Things have become different now and I have to be constantly chasing HAPPINESS in this modern era of materialism! I do not seem to be able to catch it though. The salary I earn has to be shared among many of us in the family, not only my own but also my relatives' because I am the first generation of salary earner. I have many more new things to acquire but I always run short of budget. There are number of desires which are unfulfilled and make me NOT HAPPY! For example, I don't have a house to call it mine, keep aside having a building in Thimphu; I simply have a tiny little Alto car when my friends move around in SUVs like Tucson and Prado; I wear mostly Bangladesh made garments and have not been able to afford designer dresses; my meals are as simple as they used to be when I was a village boy except that I may be taking more meat items now; I cannot afford the balanced diet of enough protein, minerals and vitamins, consisting of plenty of vegetables, meat, eggs and fruits, as learnt in Medical school. 

There are many reasons for me NOT to be HAPPY! My children are not securing first position in their classes and that makes me unhappy. My neighbour has a better sofa sets, bigger and latest television set, iPad, iPhone and whatnots which I have not been able to buy and that makes me unhappy.  The desires are limitless; list of things I want is unlimited.
I am not the only lone citizen of the GNH (Gross National Happiness) country who aspires to be happy.  There are many, may be the entire population, who would try to be happy with the DESIRE for innumerable things that have become part of our lives particularly in an urban setting. We have a large number of so called educated youth who are roaming the streets of Thimphu and Phuentsholing after graduating from Middle secondary schools, thanks to the free basic education in our country! Having got the taste of urban life no one likes to go back to the villages where life is tough.  The job market is highly competitive and almost saturated.

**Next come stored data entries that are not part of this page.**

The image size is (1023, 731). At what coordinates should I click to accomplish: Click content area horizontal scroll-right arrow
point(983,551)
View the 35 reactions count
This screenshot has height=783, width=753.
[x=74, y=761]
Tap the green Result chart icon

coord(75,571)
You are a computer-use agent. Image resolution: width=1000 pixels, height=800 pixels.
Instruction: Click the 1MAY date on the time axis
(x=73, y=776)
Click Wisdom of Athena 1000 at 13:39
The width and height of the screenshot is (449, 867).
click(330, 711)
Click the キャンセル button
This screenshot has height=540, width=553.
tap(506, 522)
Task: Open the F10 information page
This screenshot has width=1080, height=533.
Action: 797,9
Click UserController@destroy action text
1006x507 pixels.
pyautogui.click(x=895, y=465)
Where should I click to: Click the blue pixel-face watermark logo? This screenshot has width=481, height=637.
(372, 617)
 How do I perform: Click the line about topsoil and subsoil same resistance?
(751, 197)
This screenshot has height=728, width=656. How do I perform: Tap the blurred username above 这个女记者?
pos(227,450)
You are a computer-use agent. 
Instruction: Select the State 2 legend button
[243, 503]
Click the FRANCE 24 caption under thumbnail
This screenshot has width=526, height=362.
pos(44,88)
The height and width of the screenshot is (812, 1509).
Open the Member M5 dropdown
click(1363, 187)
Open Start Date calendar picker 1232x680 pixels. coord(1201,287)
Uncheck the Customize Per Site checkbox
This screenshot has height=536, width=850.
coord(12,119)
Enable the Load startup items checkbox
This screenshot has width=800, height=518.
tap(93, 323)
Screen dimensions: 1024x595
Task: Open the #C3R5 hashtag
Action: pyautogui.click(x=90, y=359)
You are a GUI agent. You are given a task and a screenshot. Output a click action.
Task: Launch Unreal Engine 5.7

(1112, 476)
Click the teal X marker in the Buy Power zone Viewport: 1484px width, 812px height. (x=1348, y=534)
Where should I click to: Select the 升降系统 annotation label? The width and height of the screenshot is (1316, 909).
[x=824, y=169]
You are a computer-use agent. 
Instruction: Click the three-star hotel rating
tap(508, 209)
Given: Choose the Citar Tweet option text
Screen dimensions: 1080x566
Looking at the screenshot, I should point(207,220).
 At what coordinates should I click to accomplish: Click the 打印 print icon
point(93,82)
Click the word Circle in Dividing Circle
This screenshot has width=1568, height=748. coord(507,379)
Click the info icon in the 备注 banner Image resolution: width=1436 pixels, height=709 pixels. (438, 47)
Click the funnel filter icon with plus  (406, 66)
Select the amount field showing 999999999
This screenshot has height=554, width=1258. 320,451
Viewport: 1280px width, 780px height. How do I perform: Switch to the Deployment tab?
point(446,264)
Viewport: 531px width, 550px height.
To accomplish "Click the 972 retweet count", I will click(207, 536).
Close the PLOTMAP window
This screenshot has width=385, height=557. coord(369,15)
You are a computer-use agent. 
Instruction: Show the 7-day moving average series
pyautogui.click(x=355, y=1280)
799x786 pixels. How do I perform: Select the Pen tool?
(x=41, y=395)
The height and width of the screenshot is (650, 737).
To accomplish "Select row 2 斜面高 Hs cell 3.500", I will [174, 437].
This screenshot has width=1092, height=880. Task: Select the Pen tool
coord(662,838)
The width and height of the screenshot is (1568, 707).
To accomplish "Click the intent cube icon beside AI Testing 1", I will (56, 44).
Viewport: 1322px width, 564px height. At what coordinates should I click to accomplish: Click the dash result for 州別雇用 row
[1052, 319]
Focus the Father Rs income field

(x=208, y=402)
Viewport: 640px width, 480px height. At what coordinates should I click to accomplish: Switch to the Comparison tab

These tenth grade drop-outs have  desires like anyone else.  But how would they then fulfil those desires without resorting to theft, burglary, mugging, and fraudulence? 

We have yet another category of youth that has become difficult now. They are the ones who are onto alcohol and drug abuse. They probably are the ones who come from broken families, or families which are busy trying to earn a living and do not have much time to monitor their children.  There are others who are so affluent that they simply keep their children pleased with money but have no TIME for them.  These are the ones who frequent the bars and discotheques, creating nuisance at times.  In spite of such obvious privileges they enjoy, they seem to be always ANGRY and far from HAPPY!

Buddhism teaches us that "desire is the main cause of suffering" and not desiring will make us HAPPY but who listens to this and who practises it? When everyone else is competing in the rat-race, nobody would sit back and watch others gathering wealth?  Given the opportunity everyone would like to be the wealthiest person in the world! But will that wealth bring HAPPINESS to these people, or is HAPPINESS still out of reach even to them? May be, I guess their desires would still be unmet and they may continue to be UNHAPPY!

On retrospect, I would rather prefer to go back in time when I was a village boy contented with the small things that came my way bringing little packages of HAPPINESS now and then!